CHALLENGES & WHAT I'D IMPROVE

Honest limitations — what isn't done, stated plainly. A trust system whose own limitations are hidden would fail its own test. The trust layer isn't fully deployed. The HERMES scoring engine and classifier are built and validated in isolation, but the live-deployment path — running a real article through the deployed classifier and wiring the two trust numbers into the answer view — is the current work, not a finished claim. Affinity scores aren't calibrated. The domain-affinity numbers are model-generated per ingest without a fixed rubric. They produce a sensible-looking universe, but the threshold boundaries are deliberately left as adjustable constants until there's enough real data to set them from evidence rather than guesswork. The classifier is the soft spot, by nature. Text classification 'works' quickly and 'works reliably' slowly.

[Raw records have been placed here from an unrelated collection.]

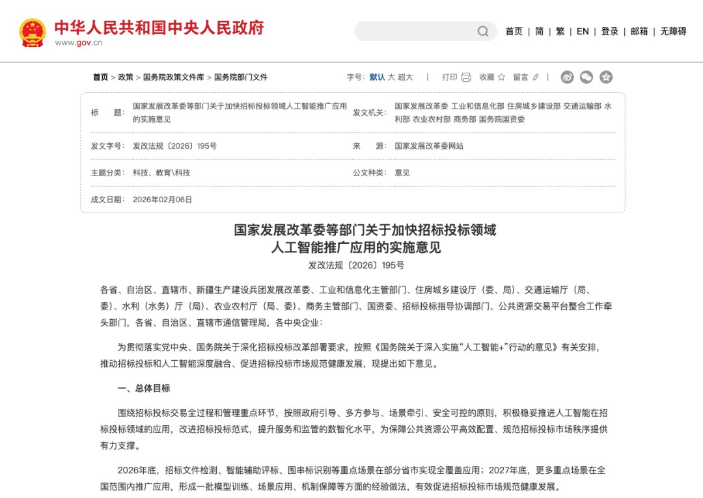
Task: Open the 邮箱 mailbox link
Action: click(639, 31)
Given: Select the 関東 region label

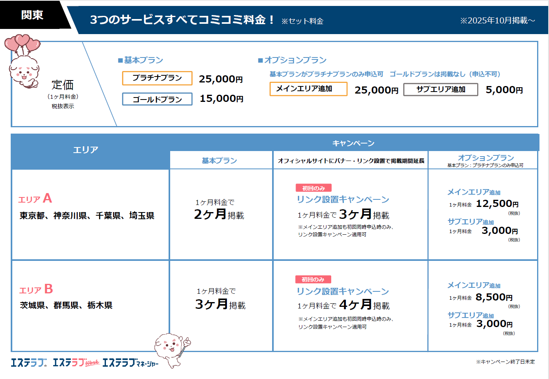Looking at the screenshot, I should pos(32,15).
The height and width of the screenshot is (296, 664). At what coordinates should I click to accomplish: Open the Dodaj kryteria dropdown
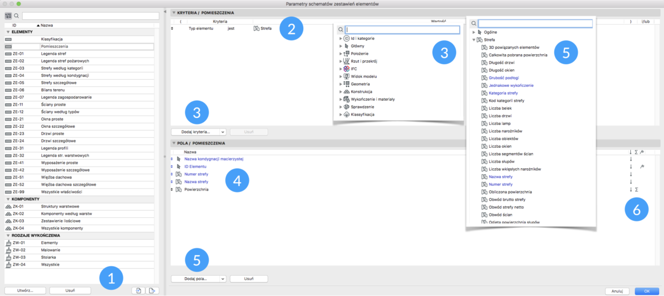pyautogui.click(x=199, y=132)
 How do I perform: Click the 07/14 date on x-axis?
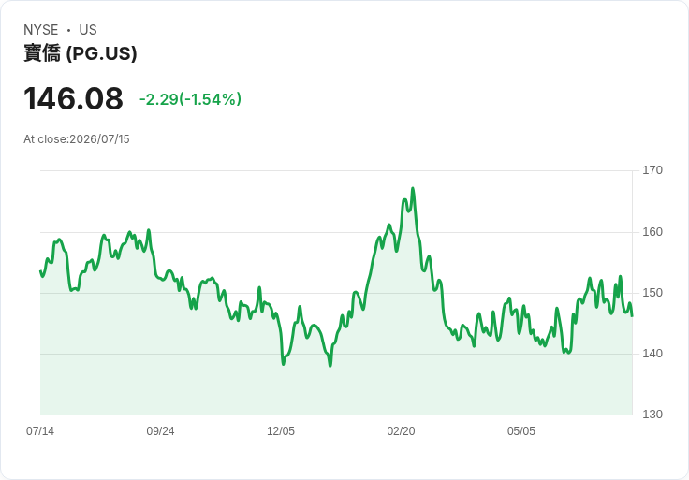(x=40, y=430)
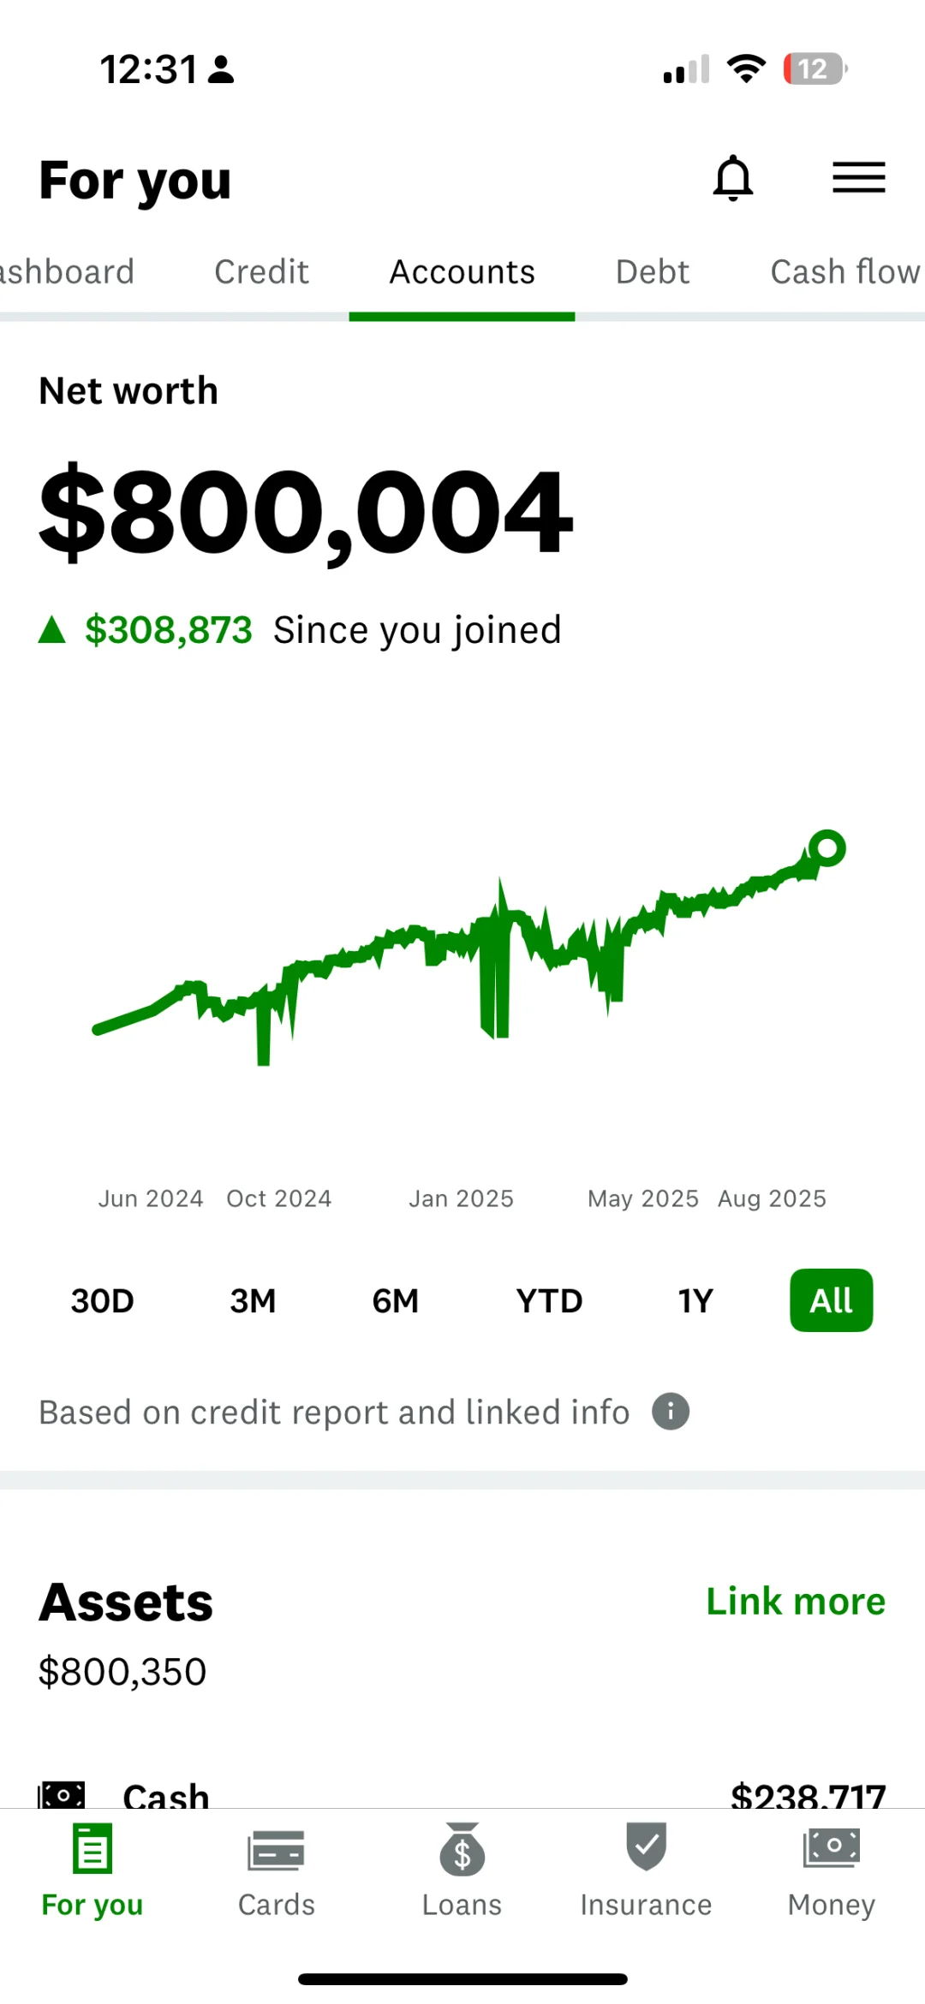Tap the chart's latest data point marker

coord(827,848)
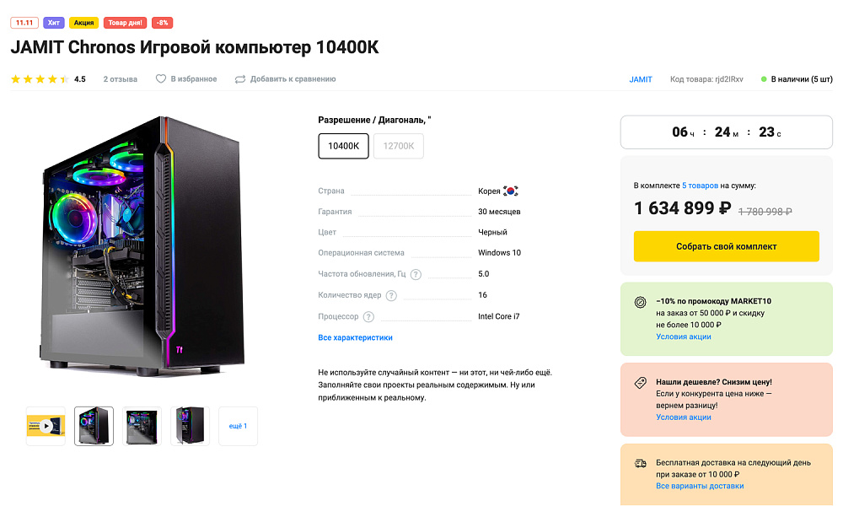Open the tooltip icon beside «Частота обновления»
Viewport: 843px width, 506px height.
tap(416, 274)
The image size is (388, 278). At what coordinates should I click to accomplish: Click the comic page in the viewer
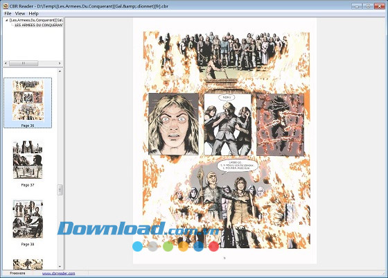pos(224,141)
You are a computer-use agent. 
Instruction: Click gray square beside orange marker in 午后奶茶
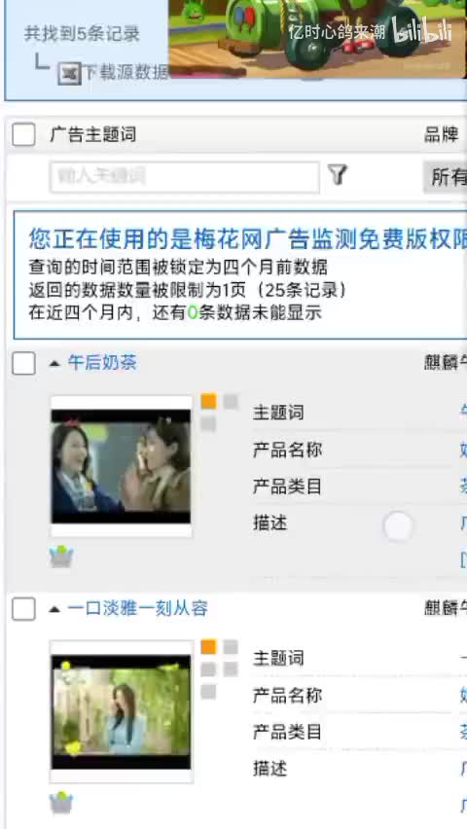coord(231,401)
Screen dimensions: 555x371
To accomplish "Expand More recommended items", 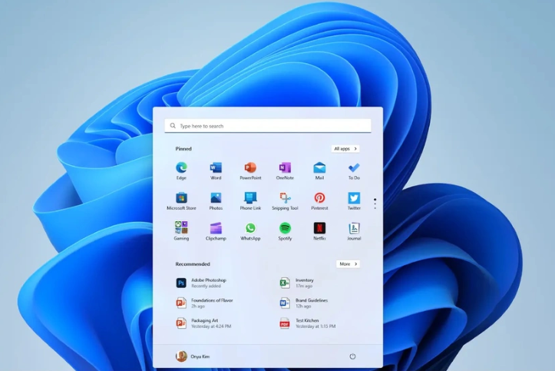I will click(348, 263).
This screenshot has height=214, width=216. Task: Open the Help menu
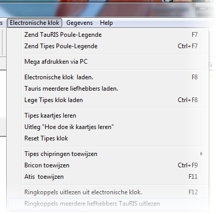point(106,23)
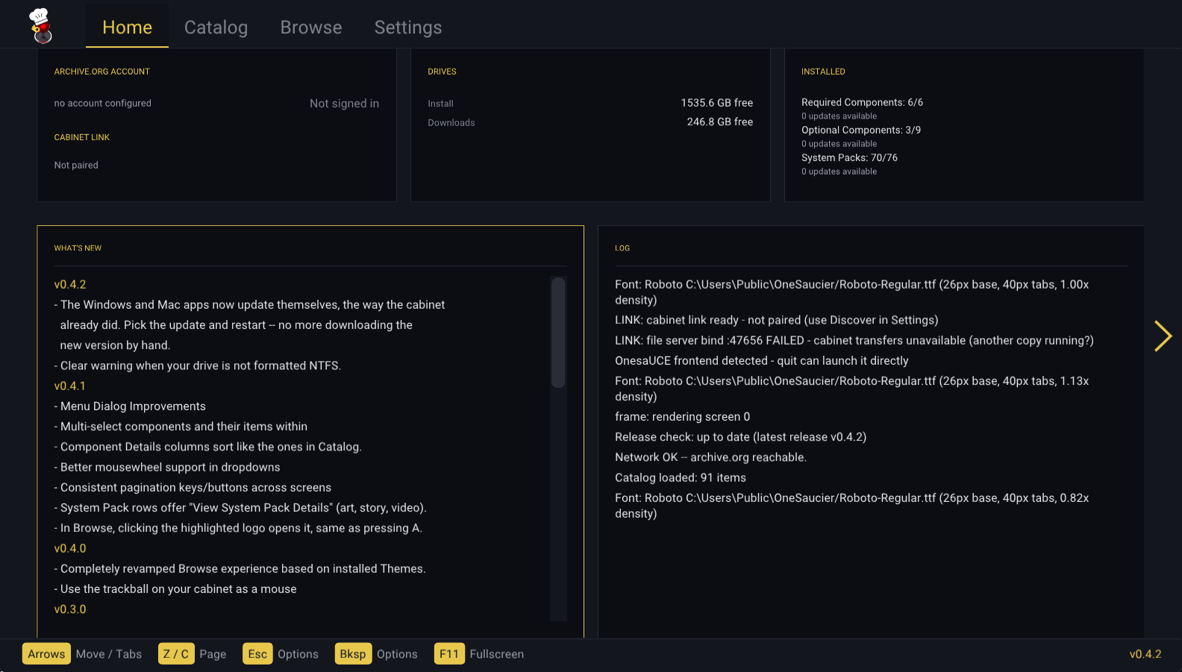
Task: Open the Installed components panel
Action: 964,125
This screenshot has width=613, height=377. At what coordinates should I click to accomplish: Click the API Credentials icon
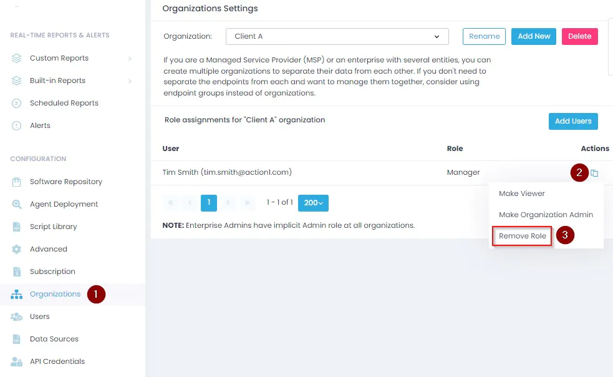click(16, 362)
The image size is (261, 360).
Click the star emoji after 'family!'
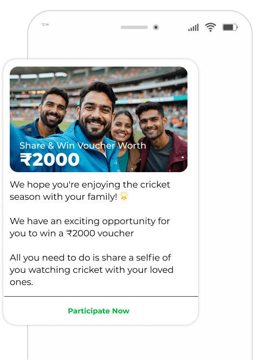tap(124, 196)
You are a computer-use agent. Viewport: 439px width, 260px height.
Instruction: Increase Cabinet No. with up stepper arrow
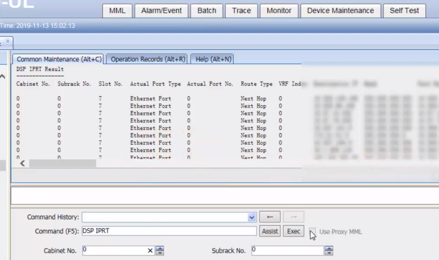pos(160,248)
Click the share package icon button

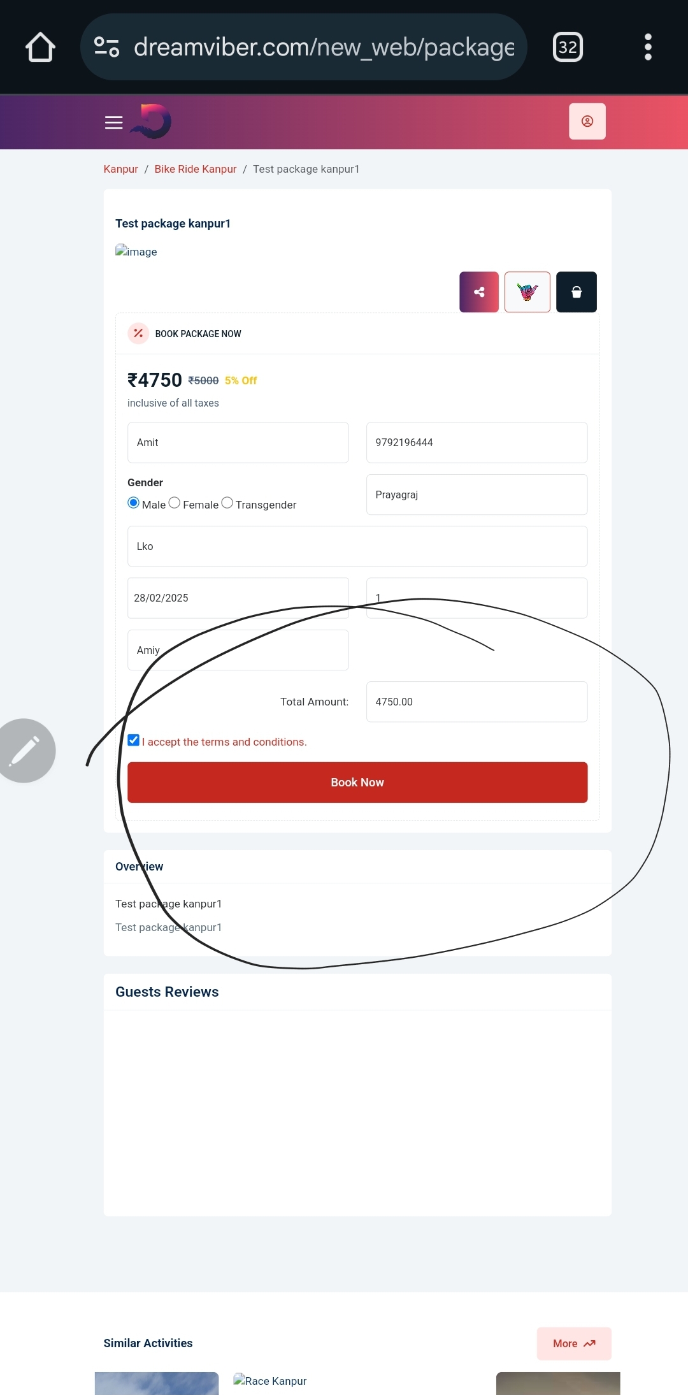point(479,292)
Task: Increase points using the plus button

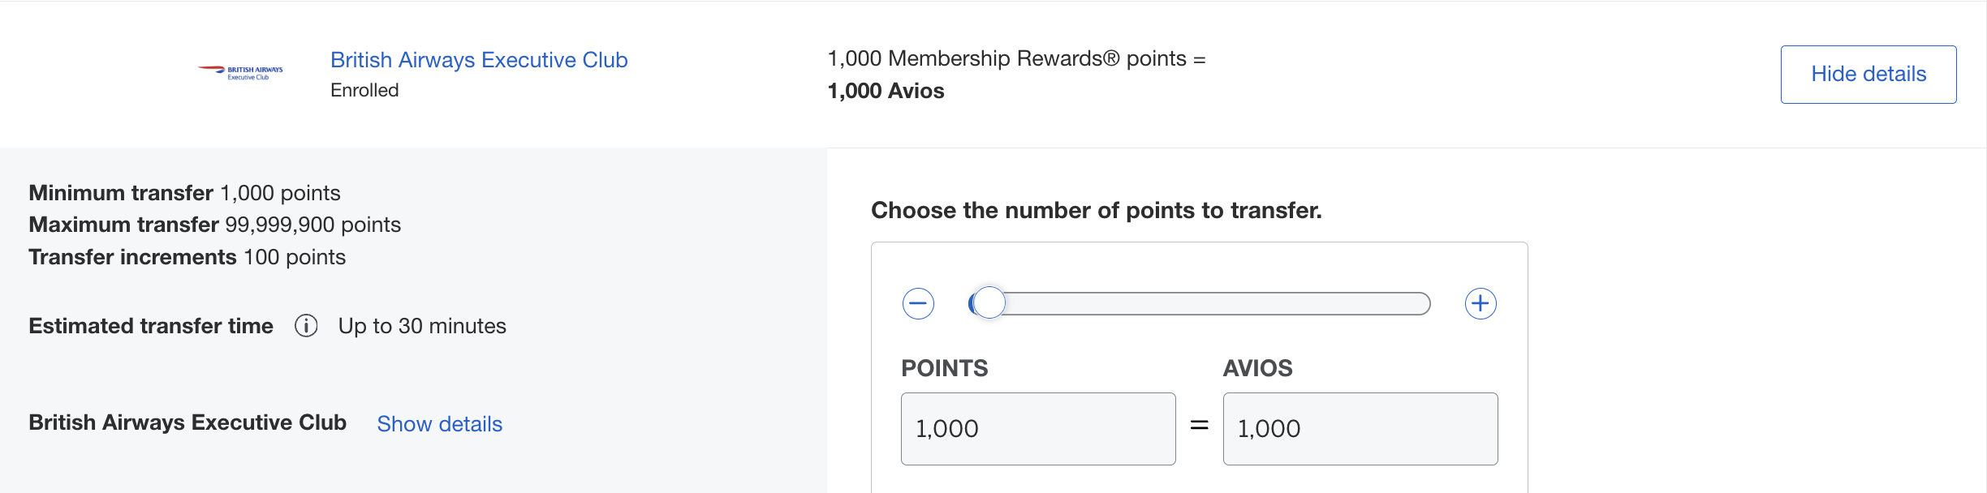Action: point(1481,304)
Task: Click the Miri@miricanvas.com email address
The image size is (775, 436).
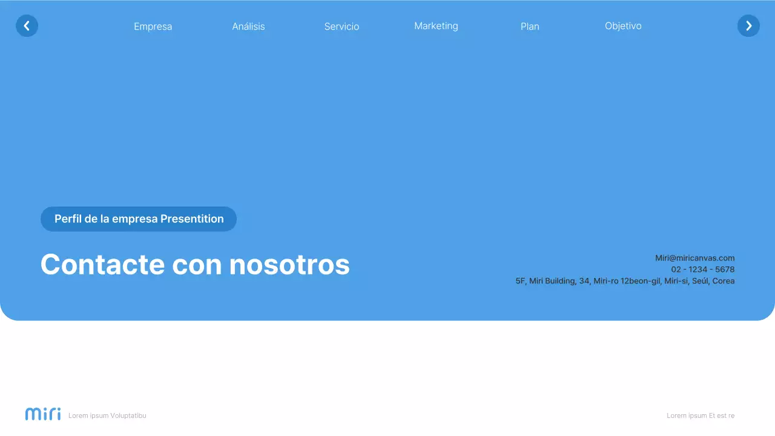Action: point(694,257)
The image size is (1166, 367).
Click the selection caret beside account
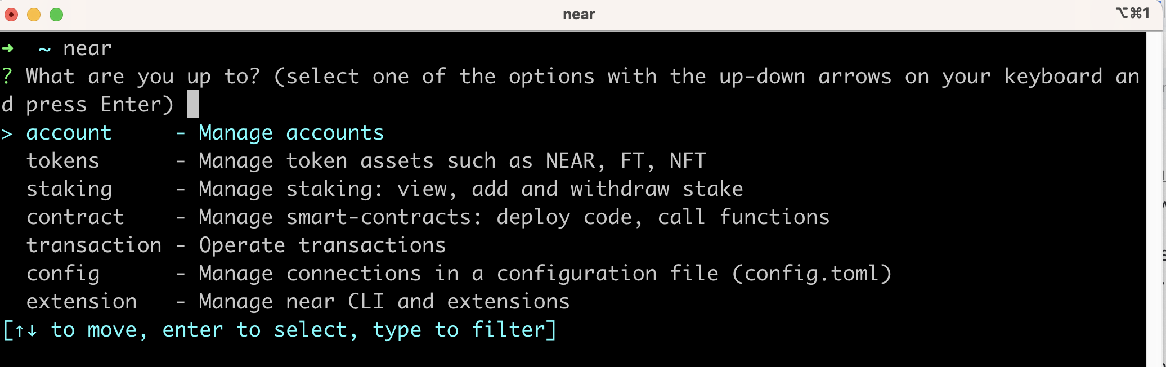(7, 134)
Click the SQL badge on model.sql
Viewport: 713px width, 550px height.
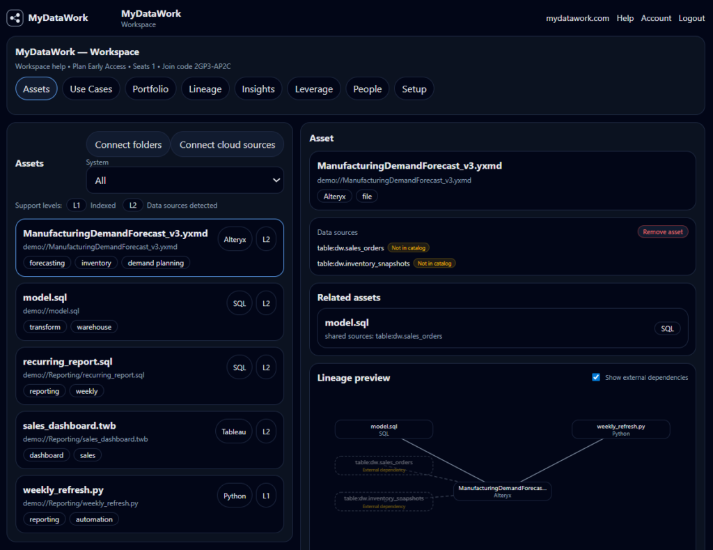click(x=239, y=303)
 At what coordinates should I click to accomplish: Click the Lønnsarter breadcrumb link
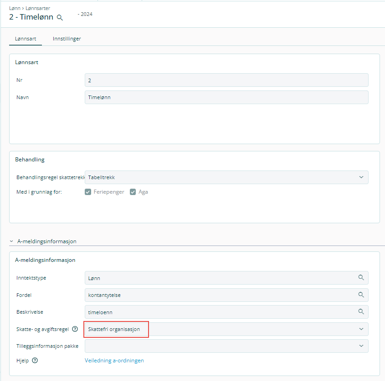tap(38, 8)
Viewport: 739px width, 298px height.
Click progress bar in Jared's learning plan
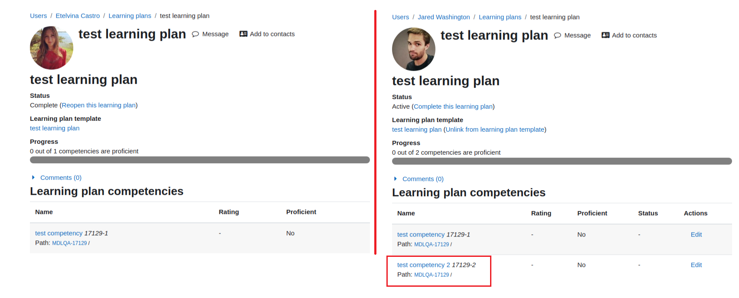[x=562, y=161]
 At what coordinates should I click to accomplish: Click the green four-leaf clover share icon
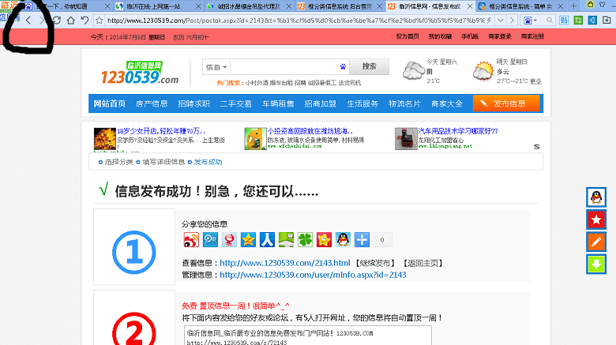(305, 240)
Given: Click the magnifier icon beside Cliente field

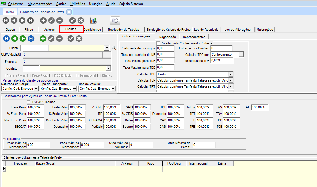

The deterministic layer can currently double-count when a structural anchor and a keyword point at the same source; the LLM adjudicator corrects it, but the cheap layer should dedup better on its own. The security gate (ARGUS) is a prerequisite for any public release and isn't built yet — which is precisely why this is framed as a personal project in development rather than something published. What's next. The immediate sequence is deploy-first: reconcile and deploy the HERMES schema, run a real article through the deployed classifier to confirm the model layer behaves on live text, then surface the two trust numbers — source reputation and claim confidence — as visible labels in ECHO's answers, with the provenance trail as the explanation. After that, the security hard-gate, then a proper V1 release. Further out: an execution layer (HEPHAESTUS) so the system can act on what it knows, and calibration of the affinity thresholds once enough real material has accumulated to set them from data.